Protect Life Insurance Payouts from Creditors with Trusts – Part 1
By: Barry E. Haimo, Esq.
July 21, 2015
Life insurance can be a valuable financial asset and effective estate planning tool. As a general rule, the proceeds of a life insurance policy are paid to a designated beneficiary avoid probate and are protected the claims of the deceased’s creditors.
Section 222.13, Florida statutes, states:
“Whenever any person residing in the state shall die leaving insurance on his or her life, the said insurance shall inure exclusively to the benefit of the person for whose use and benefit such insurance is designated in the policy, and the proceeds thereof shall be exempt from the claims of creditors of the insured unless the insurance policy or a valid assignment thereof provides otherwise. Notwithstanding the foregoing, whenever the insurance, by designation or otherwise, is payable to the insured or to the insured’s estate or to his or her executors, administrators, or assigns, the insurance proceeds shall become a part of the insured’s estate for all purposes and shall be administered by the personal representative of the estate of the insured in accordance with the probate laws of the state in like manner as other assets of the insured’s estate.”
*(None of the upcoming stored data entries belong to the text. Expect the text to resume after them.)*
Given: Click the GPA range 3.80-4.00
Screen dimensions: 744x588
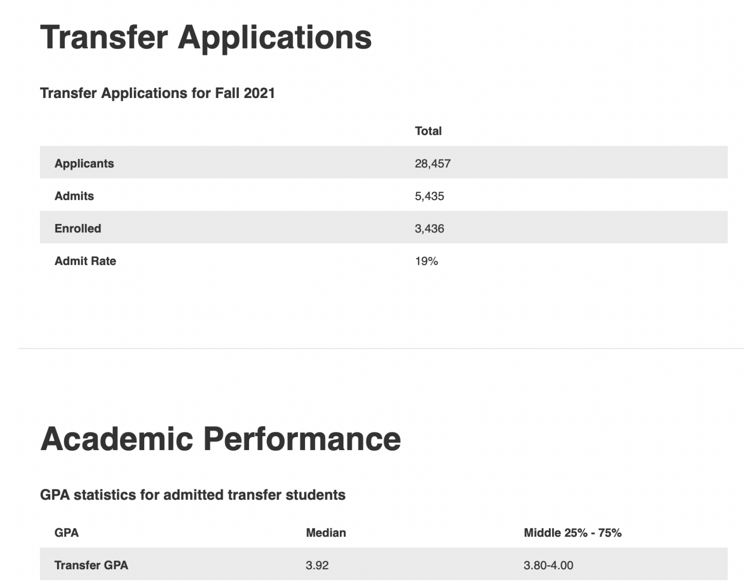Looking at the screenshot, I should click(x=548, y=565).
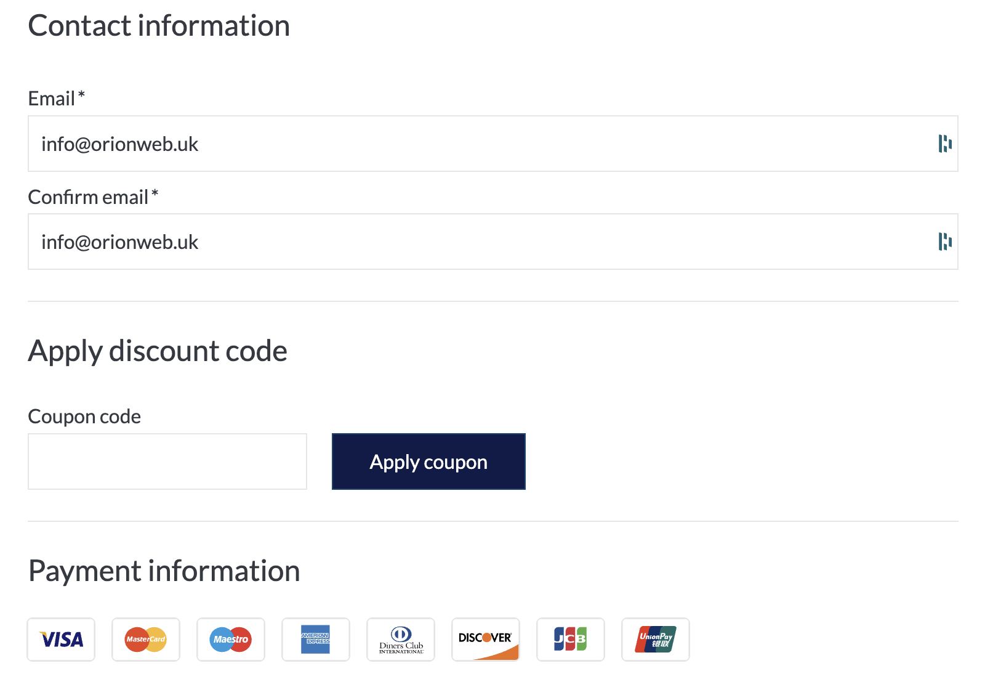The image size is (985, 679).
Task: Click the Coupon code label
Action: 84,416
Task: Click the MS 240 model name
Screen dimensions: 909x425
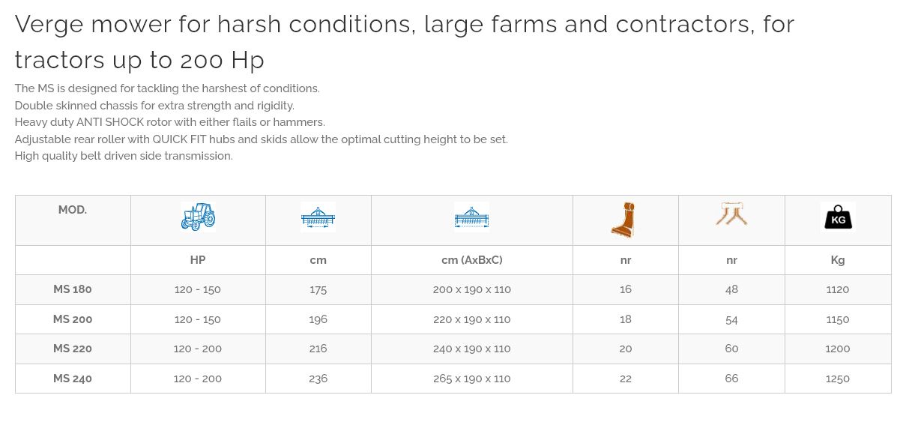Action: point(73,379)
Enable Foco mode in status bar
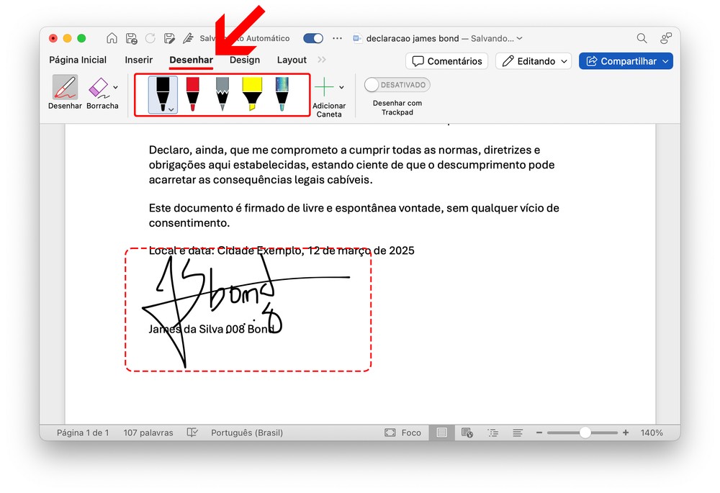 [403, 433]
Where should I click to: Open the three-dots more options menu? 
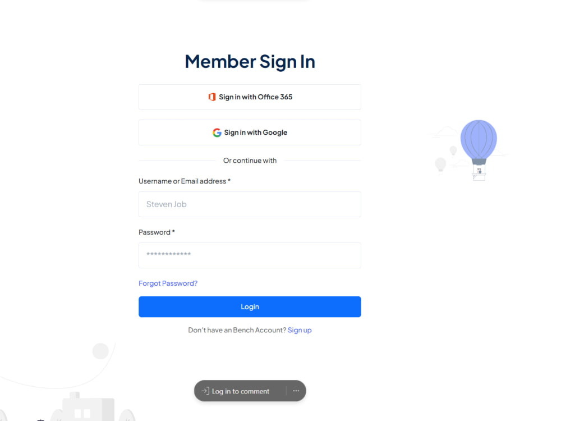[296, 391]
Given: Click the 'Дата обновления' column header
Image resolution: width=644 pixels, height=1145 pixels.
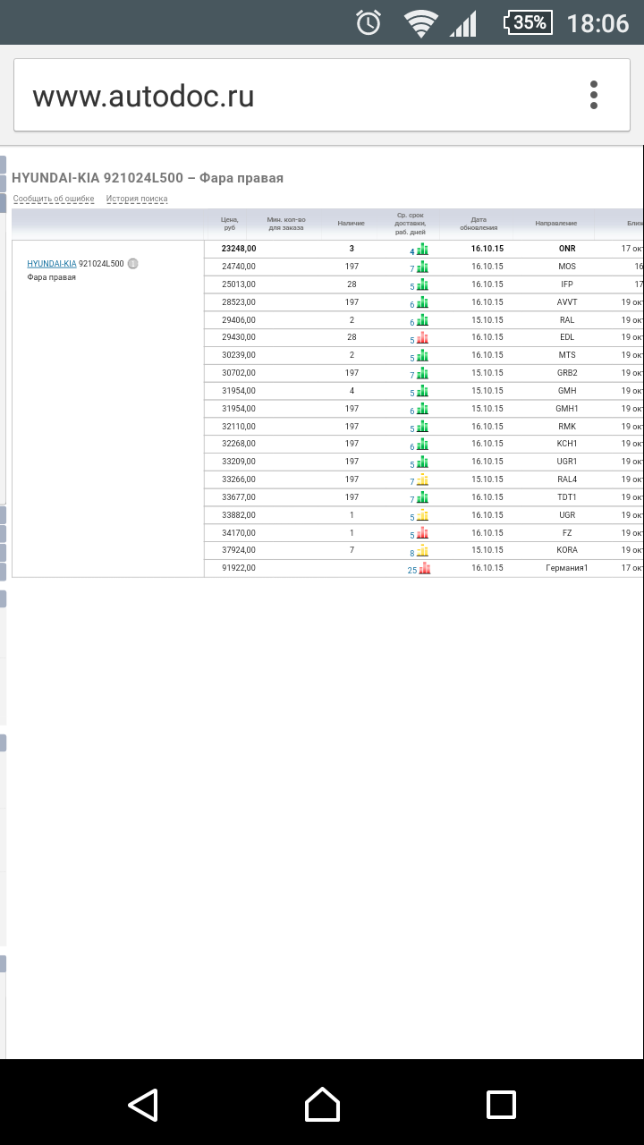Looking at the screenshot, I should coord(479,223).
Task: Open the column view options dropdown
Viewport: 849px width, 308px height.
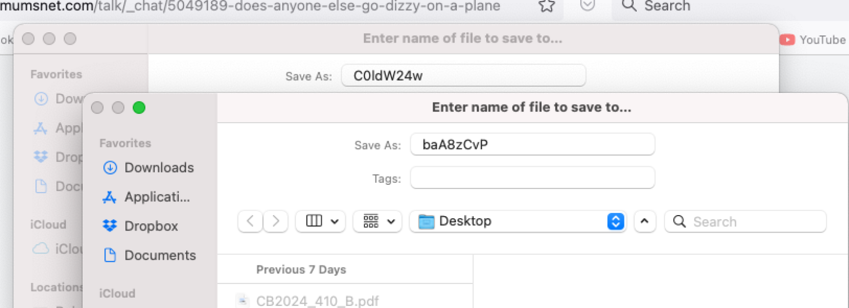Action: (x=321, y=221)
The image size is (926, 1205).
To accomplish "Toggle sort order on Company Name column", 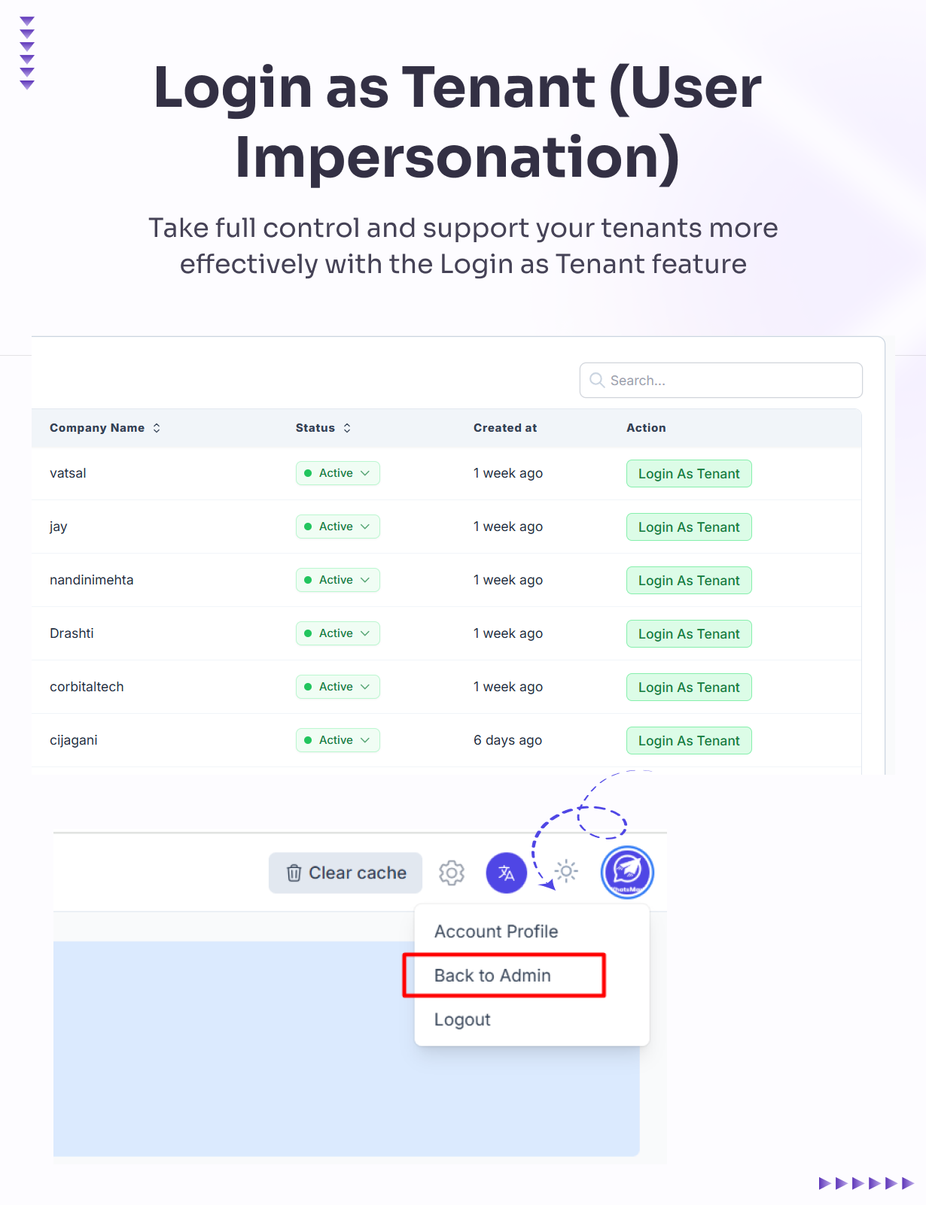I will click(157, 427).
Since the proceeds of life insurance policies are exempt from creditors, by setting up a life insurance policy, you can ensure that a certain amount of money will go to your family or chosen beneficiary without having to worry about that money being used to pay off your debt after your death.
However, as with many estate planning and legal matters, there are exceptions to this rule. In certain situations, life insurance protections have limitations, and your policy can be subject to the claims of creditors if you do not take proper preventative measures. To understand how, let’s take a look at the experience of Rob and Katie.
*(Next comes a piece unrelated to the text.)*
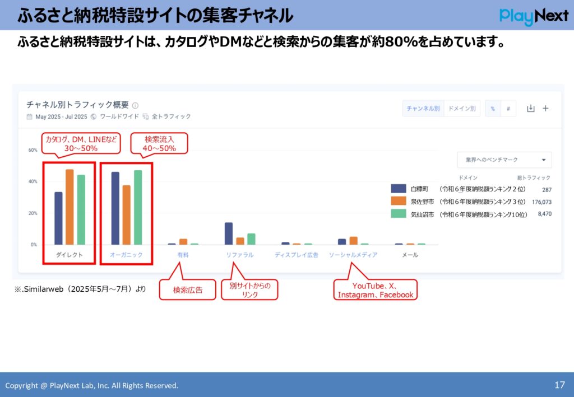Toggle percentage display with the % button

point(492,108)
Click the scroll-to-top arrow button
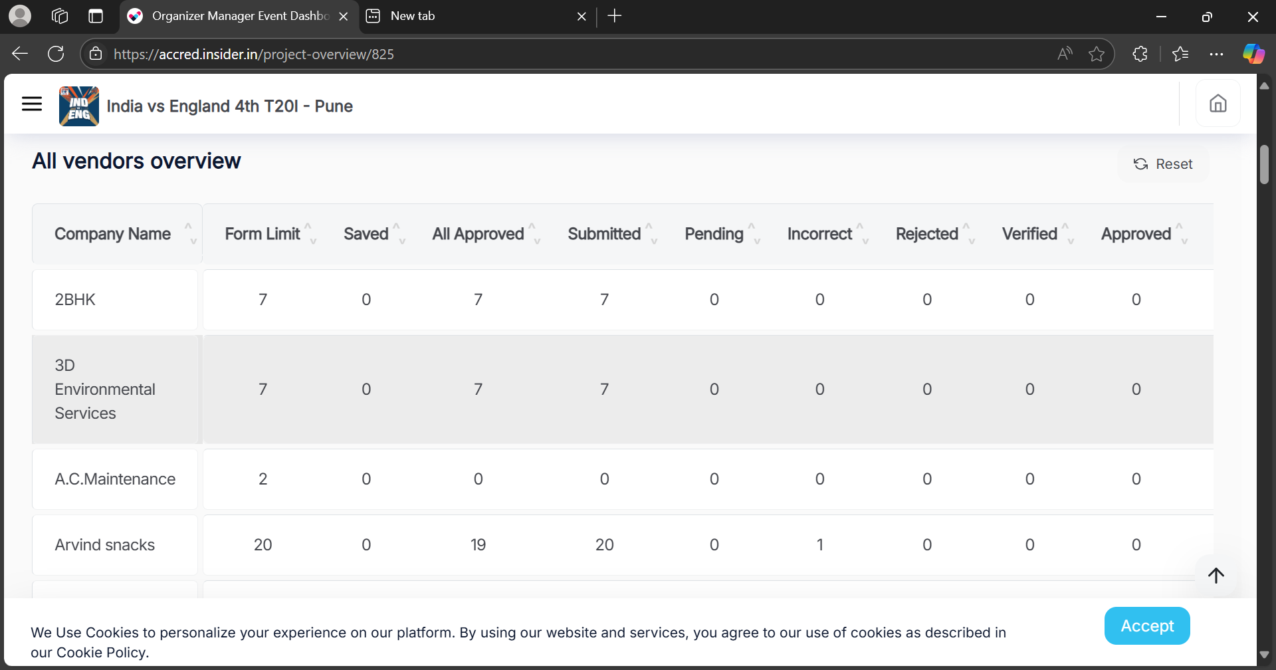1276x670 pixels. [x=1216, y=576]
The Wrong Life Insurance Beneficiary
Rob and Katie were the type of couple that shared everything—from preferred ice cream flavor to favorite ‘80s song. Throughout their marriage, they spent nearly every waking moment together, going on long walks together, playing tennis, and visiting the beach. The couple even owned matching tennis outfits, slippers, and pajamas. Naturally, when Rob and Katie set up life insurance policies, they named each other as the beneficiary.
“This way, even if one of us goes first, we’ll always be able to take care of each other,” Katie noted to Rob after they signed their policies.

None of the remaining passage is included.